Data extracted from a collection:
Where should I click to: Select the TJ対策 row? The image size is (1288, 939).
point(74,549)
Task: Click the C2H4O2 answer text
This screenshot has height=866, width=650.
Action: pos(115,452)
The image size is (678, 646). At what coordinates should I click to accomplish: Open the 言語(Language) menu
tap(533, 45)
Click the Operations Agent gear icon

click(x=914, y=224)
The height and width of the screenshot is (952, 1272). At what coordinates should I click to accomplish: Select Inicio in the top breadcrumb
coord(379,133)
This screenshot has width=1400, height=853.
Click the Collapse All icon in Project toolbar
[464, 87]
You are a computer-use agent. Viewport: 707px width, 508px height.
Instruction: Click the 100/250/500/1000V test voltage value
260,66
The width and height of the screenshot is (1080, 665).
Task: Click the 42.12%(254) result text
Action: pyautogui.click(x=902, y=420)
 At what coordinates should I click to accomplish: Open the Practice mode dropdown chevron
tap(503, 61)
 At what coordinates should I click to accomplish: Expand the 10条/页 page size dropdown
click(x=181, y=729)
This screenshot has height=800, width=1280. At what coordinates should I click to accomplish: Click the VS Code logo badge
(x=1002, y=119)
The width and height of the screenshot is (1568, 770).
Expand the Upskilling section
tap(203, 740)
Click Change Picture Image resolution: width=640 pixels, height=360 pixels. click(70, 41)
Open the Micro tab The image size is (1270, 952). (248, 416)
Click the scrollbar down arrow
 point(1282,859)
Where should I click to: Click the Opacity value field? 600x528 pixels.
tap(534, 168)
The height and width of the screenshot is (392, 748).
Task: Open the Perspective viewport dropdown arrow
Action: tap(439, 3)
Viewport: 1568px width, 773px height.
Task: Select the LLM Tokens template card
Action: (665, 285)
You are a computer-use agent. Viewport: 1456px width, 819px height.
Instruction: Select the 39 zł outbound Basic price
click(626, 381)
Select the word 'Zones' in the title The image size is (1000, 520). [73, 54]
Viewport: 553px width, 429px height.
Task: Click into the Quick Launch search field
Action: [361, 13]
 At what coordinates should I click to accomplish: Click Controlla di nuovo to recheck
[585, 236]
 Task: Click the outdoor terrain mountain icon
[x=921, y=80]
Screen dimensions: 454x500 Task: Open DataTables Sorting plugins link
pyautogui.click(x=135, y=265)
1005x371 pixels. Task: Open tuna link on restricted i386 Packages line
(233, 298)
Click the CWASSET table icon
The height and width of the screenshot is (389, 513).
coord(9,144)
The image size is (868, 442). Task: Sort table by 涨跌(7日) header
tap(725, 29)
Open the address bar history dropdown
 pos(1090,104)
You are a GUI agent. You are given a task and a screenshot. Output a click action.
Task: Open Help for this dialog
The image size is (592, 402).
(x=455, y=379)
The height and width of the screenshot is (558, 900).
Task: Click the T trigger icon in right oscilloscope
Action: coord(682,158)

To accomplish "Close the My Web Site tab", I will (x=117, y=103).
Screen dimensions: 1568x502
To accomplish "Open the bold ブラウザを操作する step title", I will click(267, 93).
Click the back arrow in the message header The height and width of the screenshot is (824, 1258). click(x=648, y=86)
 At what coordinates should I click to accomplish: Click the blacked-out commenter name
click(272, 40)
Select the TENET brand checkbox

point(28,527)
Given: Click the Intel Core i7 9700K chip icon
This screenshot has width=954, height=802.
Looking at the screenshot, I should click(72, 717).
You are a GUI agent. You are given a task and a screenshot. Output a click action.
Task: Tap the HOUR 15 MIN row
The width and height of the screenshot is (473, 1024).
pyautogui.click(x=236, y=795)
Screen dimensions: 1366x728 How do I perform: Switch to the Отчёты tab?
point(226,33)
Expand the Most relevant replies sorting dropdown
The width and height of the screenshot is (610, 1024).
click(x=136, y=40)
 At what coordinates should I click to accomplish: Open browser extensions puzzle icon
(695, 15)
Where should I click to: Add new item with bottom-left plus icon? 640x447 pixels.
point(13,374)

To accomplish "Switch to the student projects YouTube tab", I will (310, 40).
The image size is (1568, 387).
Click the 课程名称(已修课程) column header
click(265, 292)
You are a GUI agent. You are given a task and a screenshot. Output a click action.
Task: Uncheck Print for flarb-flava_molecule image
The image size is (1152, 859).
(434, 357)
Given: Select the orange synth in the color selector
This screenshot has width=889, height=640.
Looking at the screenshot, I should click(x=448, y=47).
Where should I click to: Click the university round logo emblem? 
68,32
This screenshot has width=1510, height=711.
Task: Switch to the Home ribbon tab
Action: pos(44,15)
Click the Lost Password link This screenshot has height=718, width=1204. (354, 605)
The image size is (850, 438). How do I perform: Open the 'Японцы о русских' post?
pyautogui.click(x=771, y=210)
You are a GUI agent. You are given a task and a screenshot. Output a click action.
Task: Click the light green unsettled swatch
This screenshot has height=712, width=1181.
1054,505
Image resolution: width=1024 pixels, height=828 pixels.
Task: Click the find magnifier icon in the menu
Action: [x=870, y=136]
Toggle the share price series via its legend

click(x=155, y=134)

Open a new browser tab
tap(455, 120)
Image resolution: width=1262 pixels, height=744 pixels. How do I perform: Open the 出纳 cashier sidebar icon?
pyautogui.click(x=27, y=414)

> **What you should do**
Copy out every one of the lines above word for word, with nothing changed.

> **Correct response**
Where should I click to: Select the TJ対策 row? The image size is (1288, 939).
point(74,549)
Task: Click the C2H4O2 answer text
This screenshot has height=866, width=650.
Action: pos(115,452)
The image size is (678, 646). At what coordinates should I click to accomplish: Open the 言語(Language) menu
tap(533, 45)
Click the Operations Agent gear icon

click(x=914, y=224)
The height and width of the screenshot is (952, 1272). At what coordinates should I click to accomplish: Select Inicio in the top breadcrumb
coord(379,133)
This screenshot has width=1400, height=853.
Click the Collapse All icon in Project toolbar
[464, 87]
You are a computer-use agent. Viewport: 707px width, 508px height.
Instruction: Click the 100/250/500/1000V test voltage value
260,66
The width and height of the screenshot is (1080, 665).
Task: Click the 42.12%(254) result text
Action: pyautogui.click(x=902, y=420)
 At what coordinates should I click to accomplish: Open the Practice mode dropdown chevron
tap(503, 61)
 At what coordinates should I click to accomplish: Expand the 10条/页 page size dropdown
click(x=181, y=729)
This screenshot has height=800, width=1280. At what coordinates should I click to accomplish: Click the VS Code logo badge
(x=1002, y=119)
The width and height of the screenshot is (1568, 770).
Expand the Upskilling section
tap(203, 740)
Click Change Picture Image resolution: width=640 pixels, height=360 pixels. click(70, 41)
Open the Micro tab The image size is (1270, 952). (248, 416)
Click the scrollbar down arrow
 point(1282,859)
Where should I click to: Click the Opacity value field? 600x528 pixels.
tap(534, 168)
The height and width of the screenshot is (392, 748).
Task: Open the Perspective viewport dropdown arrow
Action: tap(439, 3)
Viewport: 1568px width, 773px height.
Task: Select the LLM Tokens template card
Action: (665, 285)
You are a computer-use agent. Viewport: 1456px width, 819px height.
Instruction: Select the 39 zł outbound Basic price
click(626, 381)
Select the word 'Zones' in the title The image size is (1000, 520). [73, 54]
Viewport: 553px width, 429px height.
Task: Click into the Quick Launch search field
Action: [361, 13]
 At what coordinates should I click to accomplish: Click Controlla di nuovo to recheck
[585, 236]
 Task: Click the outdoor terrain mountain icon
[x=921, y=80]
Screen dimensions: 454x500 Task: Open DataTables Sorting plugins link
pyautogui.click(x=135, y=265)
1005x371 pixels. Task: Open tuna link on restricted i386 Packages line
(233, 298)
Click the CWASSET table icon
The height and width of the screenshot is (389, 513).
coord(9,144)
The image size is (868, 442). Task: Sort table by 涨跌(7日) header
tap(725, 29)
Open the address bar history dropdown
 pos(1090,104)
You are a GUI agent. You are given a task and a screenshot. Output a click action.
Task: Open Help for this dialog
The image size is (592, 402).
(x=455, y=379)
The height and width of the screenshot is (558, 900).
Task: Click the T trigger icon in right oscilloscope
Action: coord(682,158)

To accomplish "Close the My Web Site tab", I will (x=117, y=103).
Screen dimensions: 1568x502
To accomplish "Open the bold ブラウザを操作する step title", I will click(267, 93).
Click the back arrow in the message header The height and width of the screenshot is (824, 1258). click(x=648, y=86)
 At what coordinates should I click to accomplish: Click the blacked-out commenter name
click(272, 40)
Select the TENET brand checkbox

point(28,527)
Given: Click the Intel Core i7 9700K chip icon
This screenshot has width=954, height=802.
Looking at the screenshot, I should click(72, 717).
You are a GUI agent. You are given a task and a screenshot. Output a click action.
Task: Tap the HOUR 15 MIN row
The width and height of the screenshot is (473, 1024).
pyautogui.click(x=236, y=795)
Screen dimensions: 1366x728 How do I perform: Switch to the Отчёты tab?
point(226,33)
Expand the Most relevant replies sorting dropdown
The width and height of the screenshot is (610, 1024).
click(x=136, y=40)
 At what coordinates should I click to accomplish: Open browser extensions puzzle icon
(695, 15)
Where should I click to: Add new item with bottom-left plus icon? 640x447 pixels.
point(13,374)

To accomplish "Switch to the student projects YouTube tab", I will (310, 40).
The image size is (1568, 387).
Click the 课程名称(已修课程) column header
click(265, 292)
You are a GUI agent. You are given a task and a screenshot. Output a click action.
Task: Uncheck Print for flarb-flava_molecule image
The image size is (1152, 859).
(434, 357)
Given: Select the orange synth in the color selector
This screenshot has width=889, height=640.
Looking at the screenshot, I should click(x=448, y=47).
Where should I click to: Click the university round logo emblem? 
68,32
This screenshot has width=1510, height=711.
Task: Switch to the Home ribbon tab
Action: pos(44,15)
Click the Lost Password link This screenshot has height=718, width=1204. (354, 605)
The image size is (850, 438). How do I perform: Open the 'Японцы о русских' post?
pyautogui.click(x=771, y=210)
You are a GUI agent. You are given a task and a screenshot. Output a click action.
Task: Click the light green unsettled swatch
This screenshot has height=712, width=1181.
1054,505
Image resolution: width=1024 pixels, height=828 pixels.
Task: Click the find magnifier icon in the menu
Action: [x=870, y=136]
Toggle the share price series via its legend

click(x=155, y=134)

Open a new browser tab
tap(455, 120)
Image resolution: width=1262 pixels, height=744 pixels. How do I perform: Open the 出纳 cashier sidebar icon?
pyautogui.click(x=27, y=414)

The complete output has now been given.